Exposition au pétrole et à ses déchets, que ce soit par inhalation ou par contact cutané, a créé des problèmes pour beaucoup dans le commerce, dont Ahmad Mohammad qui travaille à la raffinerie.
Il s'est plaint de maux de tête et de douleurs thoraciques constants à cause des fumées et a déclaré que les installations rudimentaires utilisées pour brûler le brut l'avaient brûlé, lui et ses collègues.
"Nous devons le faire parce qu'il n'y a pas d'autres emplois, " a déclaré le joueur de 37 ans, ses doigts étaient teintés de noir. "Je suis obligé de faire ça pour nourrir mes enfants."
La contamination par le pétrole a altéré les approvisionnements en eau dans une région également aux prises avec une épidémie du nouveau coronavirus qui a jusqu'à présent infecté six personnes, dont l'un est décédé, selon les données recueillies par les Nations Unies.
Wim Zwijnenburg, l'auteur du rapport PAX, dit que les gens le long des ruisseaux utilisent les eaux souterraines locales, maintenant probablement contaminé, ou les eaux de surface pour un usage domestique de base.

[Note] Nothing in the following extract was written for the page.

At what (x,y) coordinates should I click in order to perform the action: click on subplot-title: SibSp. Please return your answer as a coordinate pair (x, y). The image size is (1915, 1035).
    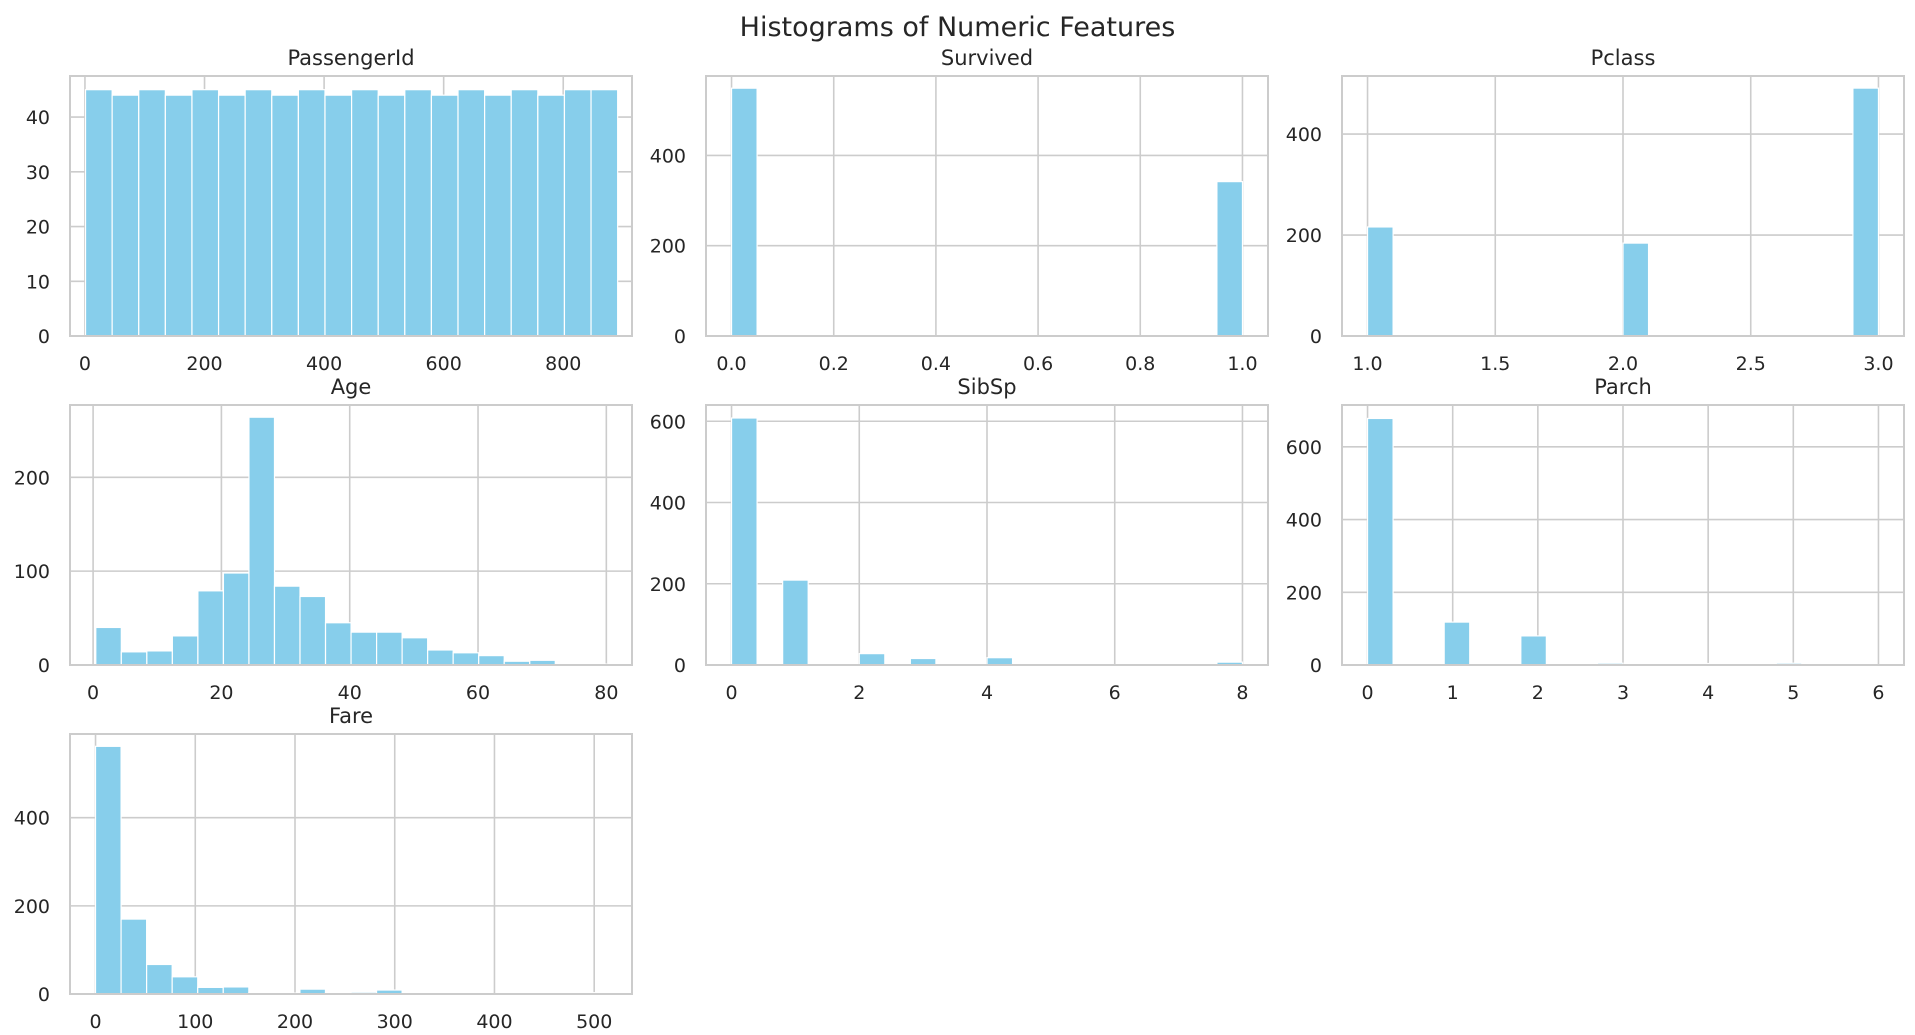
    Looking at the image, I should click on (986, 387).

La pollution pétrolière en Syrie est une préoccupation croissante depuis le début en 2011 d'une guerre civile qui a fait des ravages sur les infrastructures pétrolières
Mais « ils sont désormais réticents à utiliser ces sources d'eau du fait qu'elles sont polluées », il a dit.
Les autorités kurdes ont déclaré qu'elles étaient conscientes du problème mais affirment qu'elles ne peuvent pas faire grand-chose.
"C'est l'une de nos plus grandes préoccupations environnementales, " a déclaré Berivan Omer, un responsable environnemental de l'administration kurde.
"Mais les solutions à ce stade sont difficiles à trouver car elles nécessitent des finances importantes et la bonne expertise, ", a-t-elle déclaré à l'AFP depuis son bureau de Qamishli.